Open cleydyr opened 2 years ago

cleydyr commented 2 years ago

I've been looking #97 and I've noticed that applying binary search to certain parts of the algorithm is possible taking into account that the node lists are fully ordered by the pair (lineNumber, columnNumber).

The performance has improved significatively and all existing tests continue to pass.

Can you take a look at this?

Thank you.

JLRishe commented 1 year ago

Hello, thank you for submitting this PR and I'm sorry I have left it unresponded for so long.

Your proposed change hinges on the use of the .lineNumber property on XML nodes, which is a library-specific feature of the @xmldom/xmldom package. It is not part of the DOM standard. The xpath package is designed to work with any standards-compliant DOM implementation, and I believe your change would make it such that this package would only work with DOMs from the xmldom package.

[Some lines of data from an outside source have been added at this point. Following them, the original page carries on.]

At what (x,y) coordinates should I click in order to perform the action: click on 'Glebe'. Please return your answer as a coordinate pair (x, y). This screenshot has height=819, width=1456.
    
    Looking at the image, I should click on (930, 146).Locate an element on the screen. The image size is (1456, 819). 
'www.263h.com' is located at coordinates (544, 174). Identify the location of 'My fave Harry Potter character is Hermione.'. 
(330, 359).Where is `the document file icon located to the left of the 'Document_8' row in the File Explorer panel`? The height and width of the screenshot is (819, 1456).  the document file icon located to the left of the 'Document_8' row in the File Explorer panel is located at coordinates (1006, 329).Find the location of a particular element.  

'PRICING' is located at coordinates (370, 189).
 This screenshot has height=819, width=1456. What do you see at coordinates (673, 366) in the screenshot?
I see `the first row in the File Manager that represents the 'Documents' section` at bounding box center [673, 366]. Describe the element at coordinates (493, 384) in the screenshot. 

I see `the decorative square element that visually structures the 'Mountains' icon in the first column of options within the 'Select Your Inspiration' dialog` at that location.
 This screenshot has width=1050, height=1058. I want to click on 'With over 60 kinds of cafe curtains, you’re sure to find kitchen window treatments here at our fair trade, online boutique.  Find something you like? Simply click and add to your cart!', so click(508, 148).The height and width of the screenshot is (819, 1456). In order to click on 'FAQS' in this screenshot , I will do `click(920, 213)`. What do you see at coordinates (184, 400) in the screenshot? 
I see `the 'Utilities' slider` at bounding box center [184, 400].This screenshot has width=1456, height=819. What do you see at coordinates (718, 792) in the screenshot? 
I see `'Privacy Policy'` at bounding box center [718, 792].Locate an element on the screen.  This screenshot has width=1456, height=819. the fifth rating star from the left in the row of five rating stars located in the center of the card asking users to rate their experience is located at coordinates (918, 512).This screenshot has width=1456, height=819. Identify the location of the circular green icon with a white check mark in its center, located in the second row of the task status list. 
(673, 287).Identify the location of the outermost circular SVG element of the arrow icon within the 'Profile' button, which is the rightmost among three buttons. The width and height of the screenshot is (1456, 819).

I'm not completely opposed to the idea of taking advantage of the lineNumber feature when it's available, but if that were to happen, your change would have to include sufficient feature detection to determine whether or not to use lineNumber and switch off between implementations appropriately.

JLRishe commented 1 year ago

Thanks to the conversation here I've learned that xmldom now supports compareDocumentPosition, which I believe would make your changes to nodeOrder largely irrelevant - your change currently assumes the use of xmldom, but the code you've added would never be reached if the DOM is from a recent versoin xmldom, because of the if statement on line 3004.

Regarding your changes to XNodeSet#add, it looks like they assume that the nodes in the node set are sorted, but there is no guarantee that they are sorted. In fact, I think they are deliberately left unsorted, for performance reasons, so using a binary search there would not be appropriate and would introduce incorrect behavior. Please let me know if you think I'm mistaken about that.